SMART Read Test Failure
Another method of locating the bad sector number is to run a smart read test, short or extended, with smartctl. If it fails it will report the sector number. You can run either of these tests while the server is up. Unless the server has a very high I/O it will not affect performance. The command to run the test is:
#smartctl -t short /dev/hda
Upon completion check the smart log section on test results and you will see entries giving the bad sectorsuch as:
SMART Self-test log structure revision number 1 Num Test_Description Status Remaining LifeTime(hours) LBA_of_first_error # 1 Short offline Completed: read failure 10% 14577 232962120 # 2 Short offline Completed: read failure 10% 14504 232962120 # 3 Conveyance offline Completed without error 00% 1501 -
Calculating the File System Sector
Because sectors are logical on the drive (Logical Block Addressing = LBA) you need to convert between LBA and physical (file system) sectors. This is pretty easy to do:
First - get a table of the start and end sectors of the partition table:
[[email protected] ~]# fdisk -lu /dev/hda Disk /dev/hda: 120.0 GB, 120034123776 bytes 255 heads, 63 sectors/track, 14593 cylinders, total 234441648 sectors Units = sectors of 1 * 512 = 512 bytes Device Boot Start End Blocks Id System /dev/hda1 * 63 208844 104391 83 Linux /dev/hda2 208845 4401809 2096482+ 83 Linux /dev/hda3 4401810 8482319 2040255 82 Linux swap /dev/hda4 8482320 234436544 112977112+ 5 Extended /dev/hda5 8482383 29447144 10482381 83 Linux /dev/hda6 29447208 50411969 10482381 83 Linux /dev/hda7 50412033 52516484 1052226 83 Linux /dev/hda8 52516548 234436544 90959998+ 83 Linux
Use this to determine what partition the bad sector is in. In this case 232962120 is inside the start and end values for /dev/hda5
NOTE: This is in partition 5 - ignore partition 4 as it is the extended partition.
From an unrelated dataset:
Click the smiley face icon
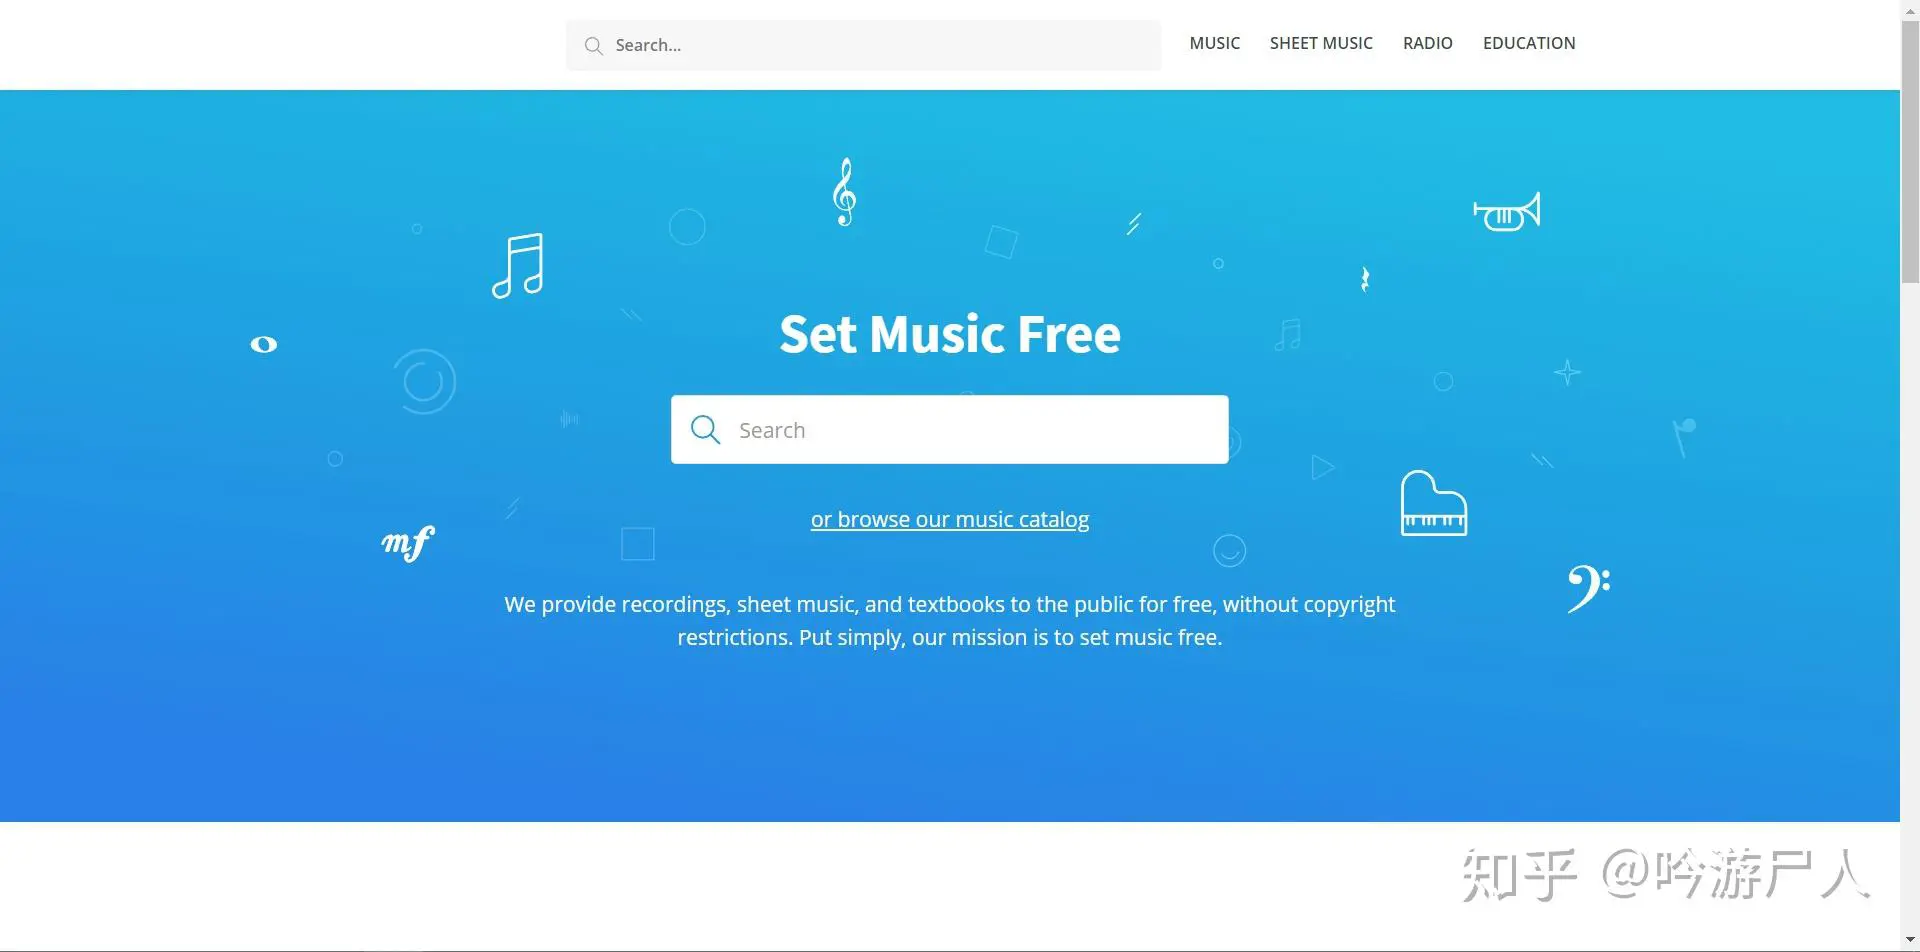tap(1229, 551)
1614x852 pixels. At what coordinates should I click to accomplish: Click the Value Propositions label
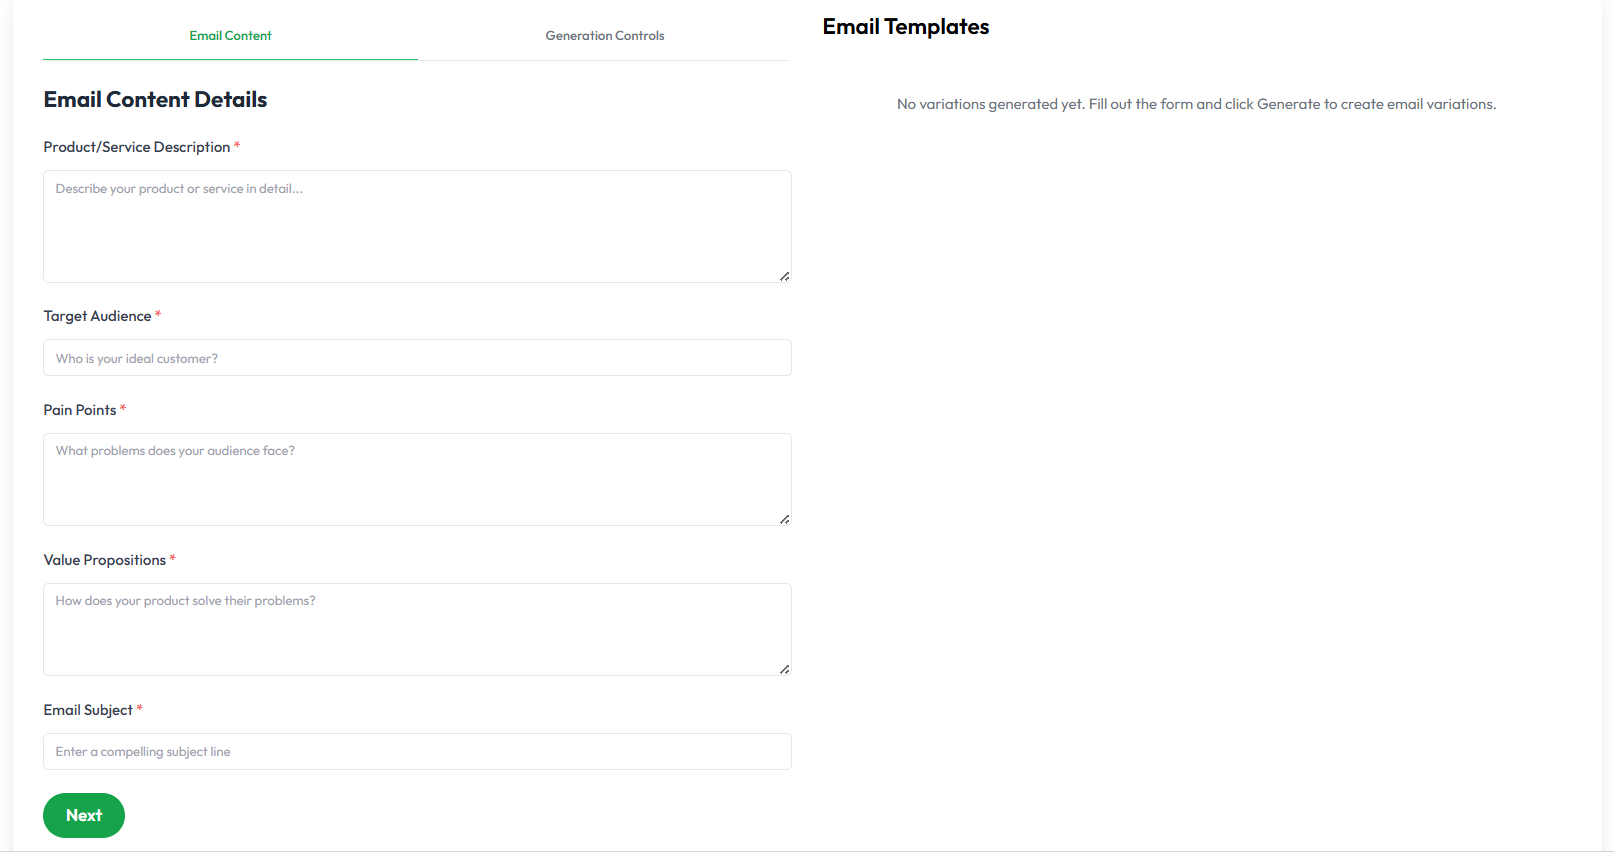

Any block from partitions 5 through 8 will also be in partition 4, but you want the real partition, not the extended partition.
Next, calculate the file system block using the formula:
b = (int)((L-S)*512/B)
b = File System block number B = File system block size in bytes (almost always is 4096) L = LBA of bad sector S = Starting sector of partition as shown by fdisk -lu and (int) denotes the integer part.
The reported sector from the smart log above is 232962120, thus:
((14858312 - 8482383) * 512) / 4096 = 796991.125 ^Bad Sec. ^Start Sec. ^Cha Ching! This is the sector!
(Use the block number from the smart test section, not from the smart error log section. They are using different methods of reporting file system vs. physical blocks.)
((BadBLock - StartPartition) * 512) / 4096 You can just paste this into Google as a template
Any fraction left indicates the problem sector is in the mid or latter part of the block (which contains a number of sectors). Ignore the fraction and just use the integer.
Next, use debugfs to locate the inode and then file associated with that sector:
[[email protected]]# debugfs debugfs 1.35 (28-Feb-2004) debugfs: open /dev/hda5 debugfs: icheck 796991 Block Inode number 796991 <block not found> debugfs: quit
Ah! It didn't give the inode! It if did, you could have found the file with:
[[email protected]]# debugfs debugfs 1.35 (28-Feb-2004) debugfs: open /dev/hda5 debugfs: icheck 796991 Block Inode number 796991 41032 debugfs: ncheck 41032 Inode Pathname 41032 /S1/R/H/714197568-714203359/H-R-714202192-16.gwf
So what the heck? Why no inode? Well, remember how it said the sector might be bad?
Banishing Evil Sectors
If you want to check it with a read test try:
dd if=/dev/hda5 of=my.block skip=796991 bs=4096 count=1
If it gives an error, then you know for sure it is bad.
As far as I know, that sector is toast at this point.
If you want to force a write to it, destroying the data in it, use:
dd if=/dev/zero of=/dev/hda5 bs=4096 count=1 seek=796991 sync
That sector should no longer be listed as pending in the smart attributes, it should now show as reallocated.